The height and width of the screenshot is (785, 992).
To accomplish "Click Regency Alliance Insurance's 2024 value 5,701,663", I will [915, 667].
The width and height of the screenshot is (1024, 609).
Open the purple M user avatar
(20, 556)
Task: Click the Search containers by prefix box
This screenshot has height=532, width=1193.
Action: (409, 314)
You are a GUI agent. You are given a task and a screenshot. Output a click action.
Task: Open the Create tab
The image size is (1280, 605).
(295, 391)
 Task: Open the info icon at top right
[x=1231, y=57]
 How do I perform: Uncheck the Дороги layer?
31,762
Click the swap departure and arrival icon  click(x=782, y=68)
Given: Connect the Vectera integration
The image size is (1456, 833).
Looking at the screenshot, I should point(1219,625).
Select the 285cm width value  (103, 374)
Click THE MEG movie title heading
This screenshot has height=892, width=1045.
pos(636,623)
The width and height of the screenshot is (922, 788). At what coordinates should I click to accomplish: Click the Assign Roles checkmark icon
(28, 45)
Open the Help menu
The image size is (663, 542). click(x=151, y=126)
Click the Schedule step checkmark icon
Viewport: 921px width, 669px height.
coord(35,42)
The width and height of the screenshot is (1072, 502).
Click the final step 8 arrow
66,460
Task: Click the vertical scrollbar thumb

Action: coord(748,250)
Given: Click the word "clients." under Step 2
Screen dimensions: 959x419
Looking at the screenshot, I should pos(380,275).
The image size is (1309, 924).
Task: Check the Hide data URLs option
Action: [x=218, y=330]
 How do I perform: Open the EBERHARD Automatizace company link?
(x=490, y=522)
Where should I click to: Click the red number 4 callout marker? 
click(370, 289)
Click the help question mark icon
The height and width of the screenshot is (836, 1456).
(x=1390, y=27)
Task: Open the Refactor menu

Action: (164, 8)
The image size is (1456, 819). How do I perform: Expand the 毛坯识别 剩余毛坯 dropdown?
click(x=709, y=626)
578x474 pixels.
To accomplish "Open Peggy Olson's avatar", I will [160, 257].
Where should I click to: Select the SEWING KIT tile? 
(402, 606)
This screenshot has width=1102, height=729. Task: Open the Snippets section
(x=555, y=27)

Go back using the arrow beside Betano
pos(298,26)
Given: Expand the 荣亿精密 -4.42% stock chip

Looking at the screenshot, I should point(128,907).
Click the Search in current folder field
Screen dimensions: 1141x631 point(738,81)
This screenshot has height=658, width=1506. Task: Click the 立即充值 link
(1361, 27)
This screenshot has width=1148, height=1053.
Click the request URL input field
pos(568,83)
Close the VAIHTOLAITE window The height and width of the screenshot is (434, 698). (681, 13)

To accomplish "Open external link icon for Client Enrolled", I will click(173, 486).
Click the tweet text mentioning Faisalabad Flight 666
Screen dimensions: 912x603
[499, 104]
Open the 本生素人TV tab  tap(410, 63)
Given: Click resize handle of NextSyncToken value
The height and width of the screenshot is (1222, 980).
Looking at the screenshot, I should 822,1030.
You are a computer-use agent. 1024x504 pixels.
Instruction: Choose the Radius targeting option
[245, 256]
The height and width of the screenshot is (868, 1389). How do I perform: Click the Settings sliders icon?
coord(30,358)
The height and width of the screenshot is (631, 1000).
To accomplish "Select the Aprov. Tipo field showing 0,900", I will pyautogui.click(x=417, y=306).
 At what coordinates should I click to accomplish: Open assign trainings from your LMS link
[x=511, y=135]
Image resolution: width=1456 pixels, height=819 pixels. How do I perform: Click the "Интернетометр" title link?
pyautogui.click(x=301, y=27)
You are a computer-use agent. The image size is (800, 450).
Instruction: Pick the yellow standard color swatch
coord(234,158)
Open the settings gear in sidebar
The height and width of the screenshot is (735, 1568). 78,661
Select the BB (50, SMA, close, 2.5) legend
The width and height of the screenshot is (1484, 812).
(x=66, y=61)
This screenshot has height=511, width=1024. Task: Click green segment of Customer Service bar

○ ○ ○ ○ ○ ○ ○

Short problem: In the material from the line with "This screenshot has height=658, width=1506." through the end, swap "Instruction" for "Prompt" and write those lines out again with nothing else altered.

Solution to the exercise:
This screenshot has height=658, width=1506. Task: Click the 立即充值 link
(1361, 27)
This screenshot has width=1148, height=1053.
Click the request URL input field
pos(568,83)
Close the VAIHTOLAITE window The height and width of the screenshot is (434, 698). (681, 13)

To accomplish "Open external link icon for Client Enrolled", I will click(173, 486).
Click the tweet text mentioning Faisalabad Flight 666
Screen dimensions: 912x603
[499, 104]
Open the 本生素人TV tab  tap(410, 63)
Given: Click resize handle of NextSyncToken value
The height and width of the screenshot is (1222, 980).
Looking at the screenshot, I should 822,1030.
You are a computer-use agent. 1024x504 pixels.
Prompt: Choose the Radius targeting option
[245, 256]
The height and width of the screenshot is (868, 1389). How do I perform: Click the Settings sliders icon?
coord(30,358)
The height and width of the screenshot is (631, 1000).
To accomplish "Select the Aprov. Tipo field showing 0,900", I will pyautogui.click(x=417, y=306).
 At what coordinates should I click to accomplish: Open assign trainings from your LMS link
[x=511, y=135]
Image resolution: width=1456 pixels, height=819 pixels. How do I perform: Click the "Интернетометр" title link?
pyautogui.click(x=301, y=27)
You are a computer-use agent. The image size is (800, 450).
Prompt: Pick the yellow standard color swatch
coord(234,158)
Open the settings gear in sidebar
The height and width of the screenshot is (735, 1568). 78,661
Select the BB (50, SMA, close, 2.5) legend
The width and height of the screenshot is (1484, 812).
(x=66, y=61)
This screenshot has height=511, width=1024. Task: Click green segment of Customer Service bar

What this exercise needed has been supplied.